Obese with what can’t be seen
If mental illness were weight, we’d see the crisis immediately—bodies straining, collapsing, stuck in doorways, unable to move. But because our wounds are internal, we’ve learned to walk around like nothing’s wrong while dragging an invisible boulder behind us.
We’re obese with what can’t be seen:
- Panic we call “being bad with people.”
- Rage we call “having a short fuse.”
- Numbness we call “just tired.”
- Doom we call “realistic.”
Meanwhile, the cultural tone gets more acidic, more pornographic, more violently anti-everything, especially anti-God, anti-meaning, anti-restraint. It’s no longer enough to simply not believe; you have to spit on what others hold sacred to prove you’re modern.
We used to at least be able to appeal to some buried sense of God in the worst people. The old-school criminal who still tipped his hat in church. The thief who believed, on some level, he’d answer to something beyond the grave.

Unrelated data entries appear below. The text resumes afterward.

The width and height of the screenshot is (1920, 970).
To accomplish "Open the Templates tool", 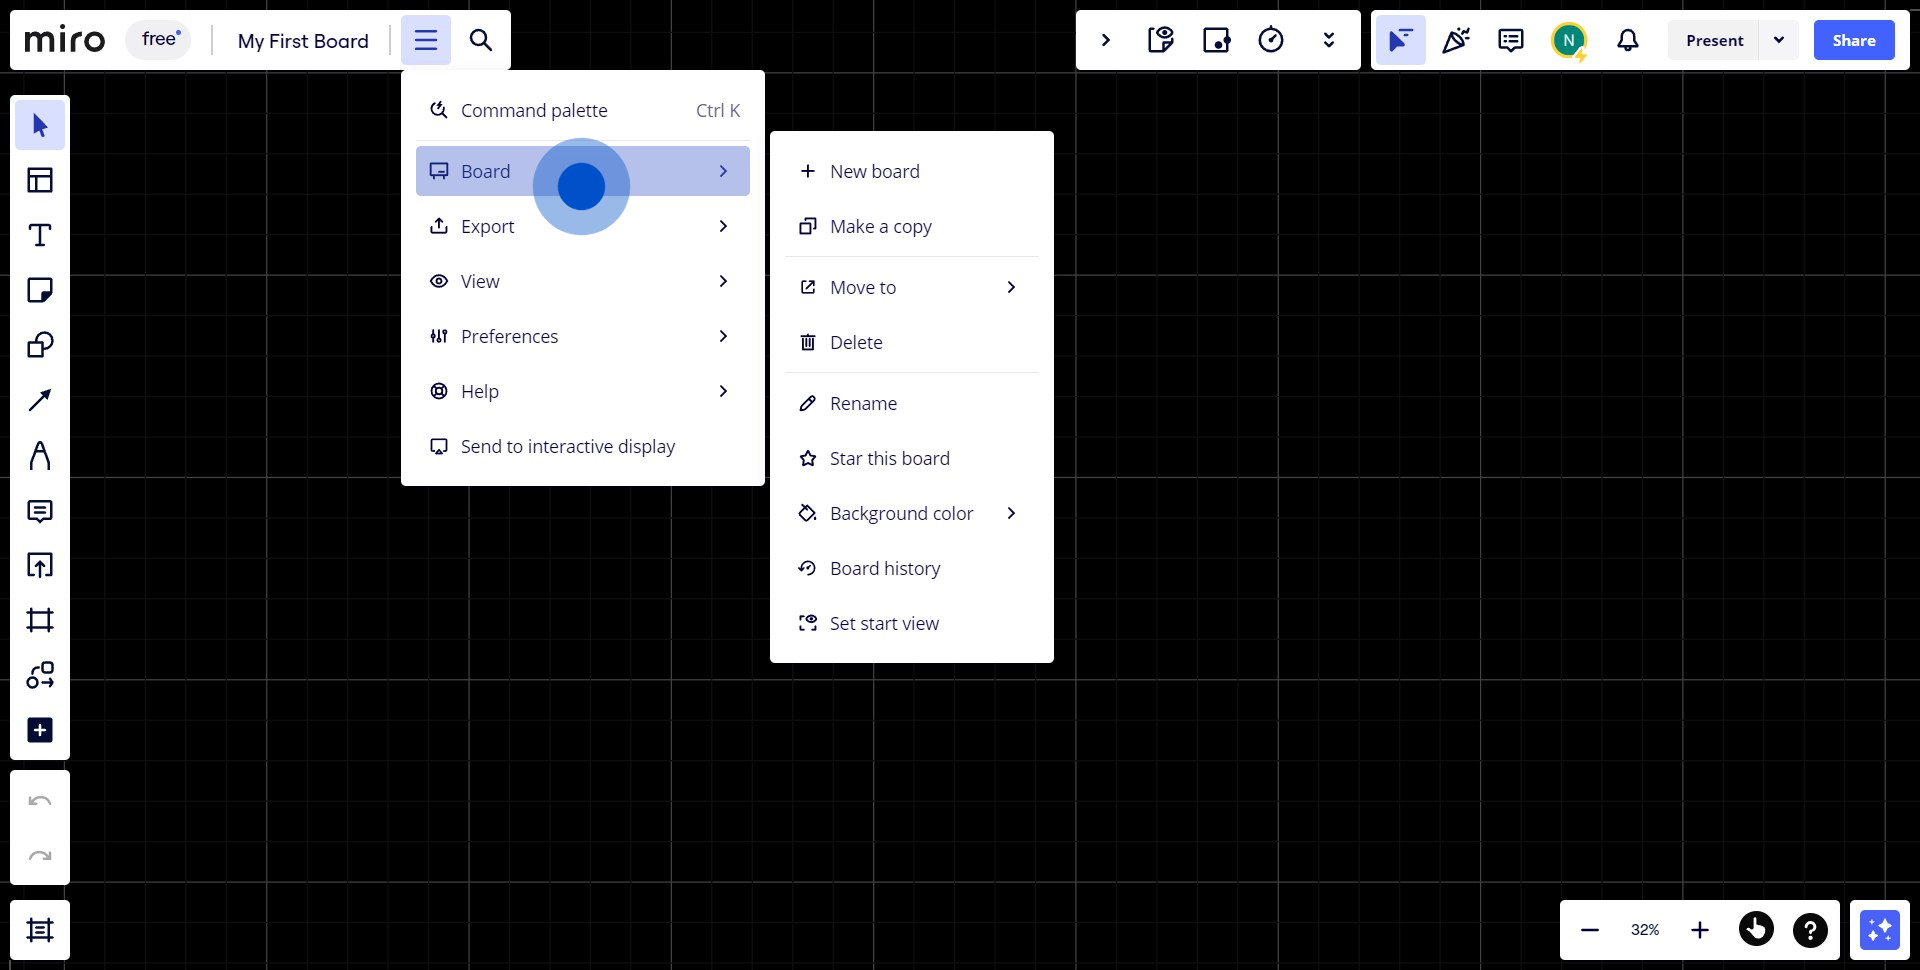I will [x=40, y=180].
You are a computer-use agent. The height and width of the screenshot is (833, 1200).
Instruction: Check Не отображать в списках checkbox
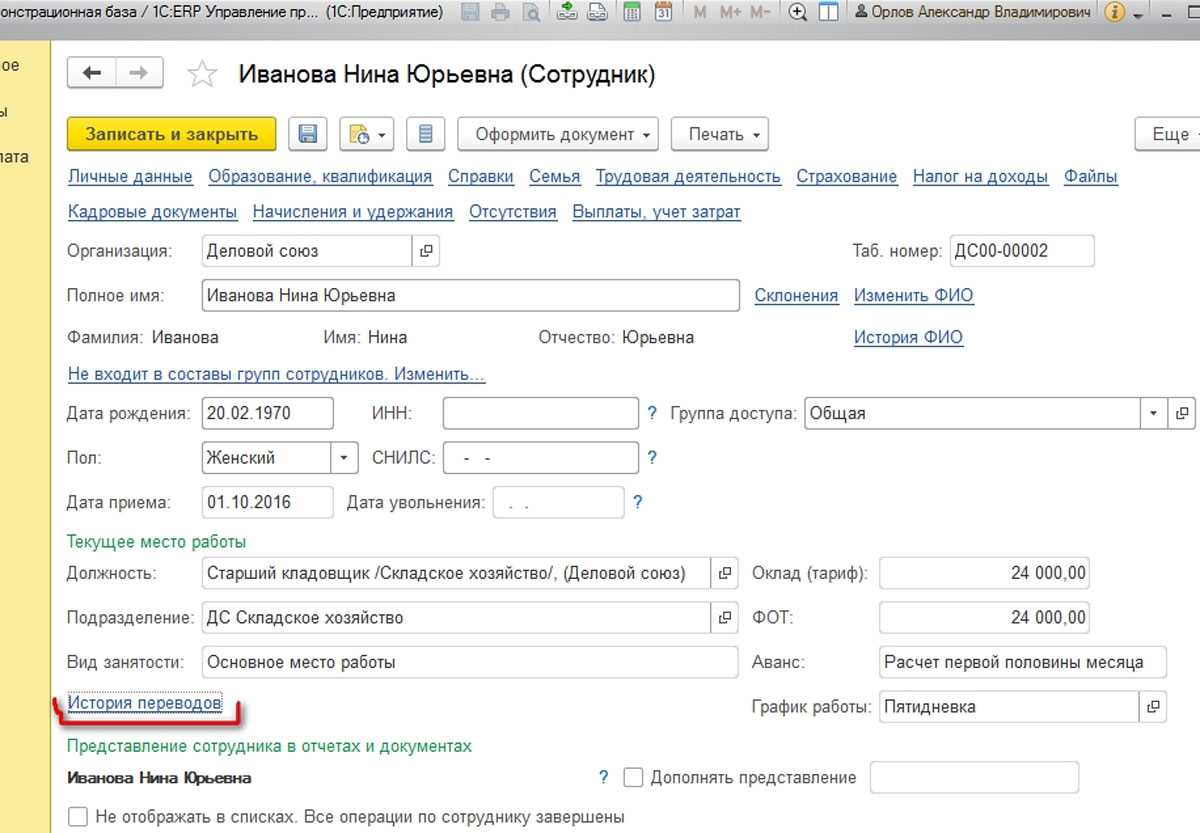click(x=76, y=817)
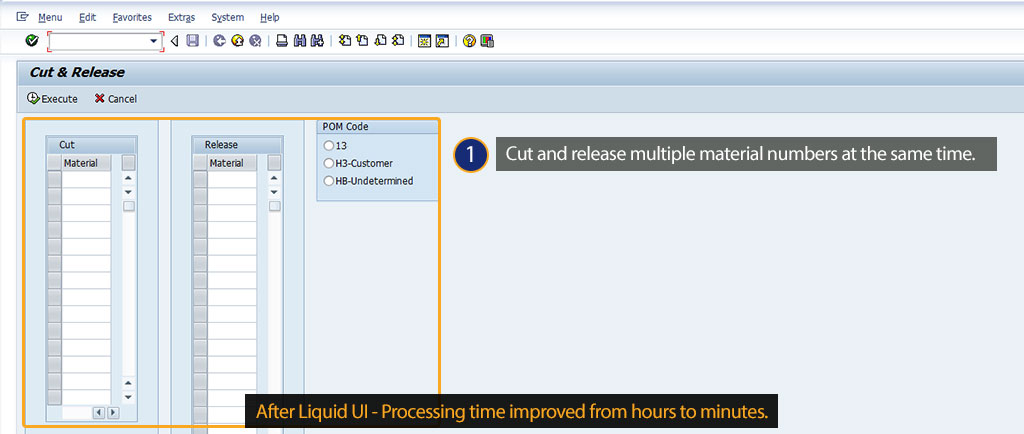Choose HB-Undetermined POM Code option
This screenshot has height=434, width=1024.
[x=328, y=181]
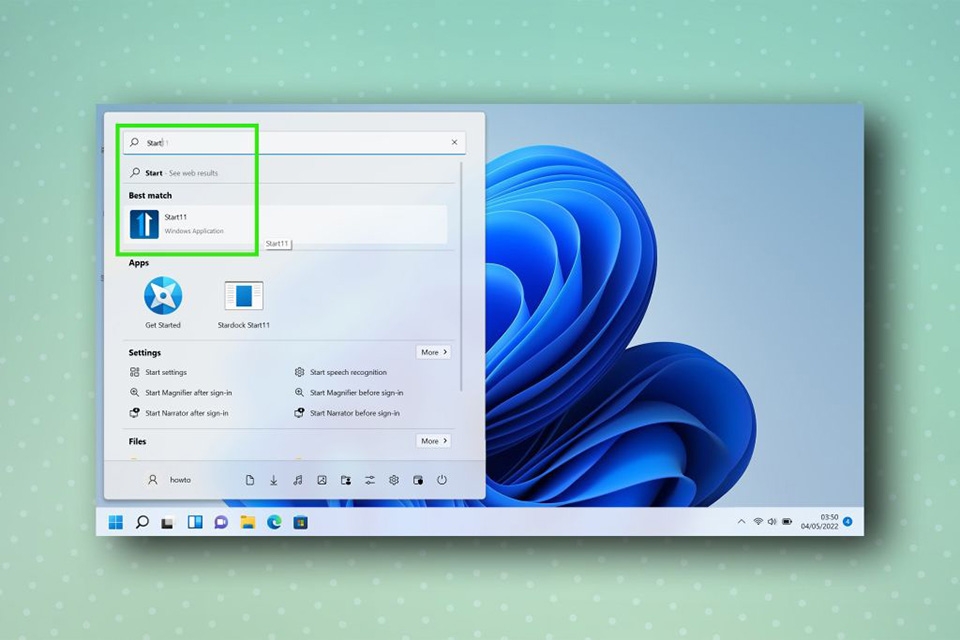Adjust the speaker volume from the taskbar
This screenshot has width=960, height=640.
point(773,521)
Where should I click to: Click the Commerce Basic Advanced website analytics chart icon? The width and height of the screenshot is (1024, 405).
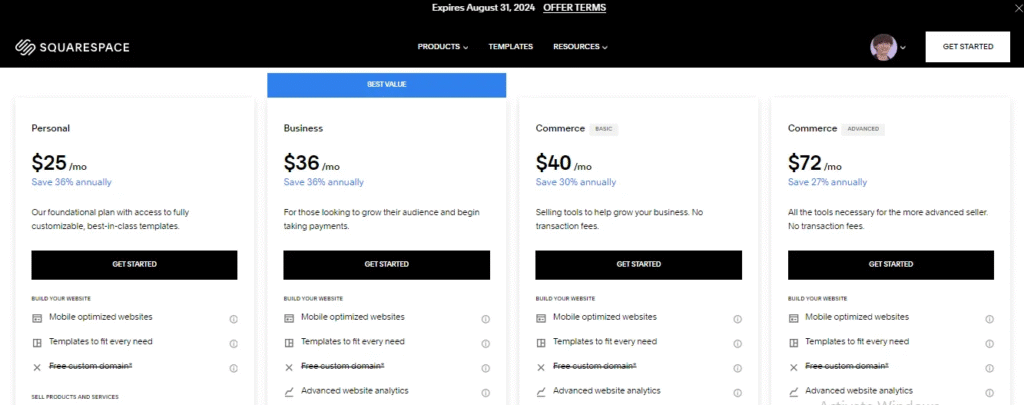coord(541,392)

Now? The cops and robbers meet through masks—either in person or online—and nobody’s accountable to anything but their own dopamine and humiliation thresholds.
So where do we actually meet?
Underneath all the noise, you already said the truest line:
“We meet each other in the workings of our minds.”
We do.
In shared thought.
In shared fear.
In shared overload.
We’re afloat in the same psychic storm, and half the time, the only evidence we have that anyone else feels this way is the occasional raw sentence someone drops into the world saying:
“I’m not okay. This isn’t normal. This hurts.”
If you’re reading this and it sounds like your own thoughts, you’re not broken.
You’re reacting appropriately to an environment that has gone completely off the rails.
The madness isn’t you.
It’s the abnormal shit we’ve normalized.
And knowing that is the first honest weight-loss program for the soul.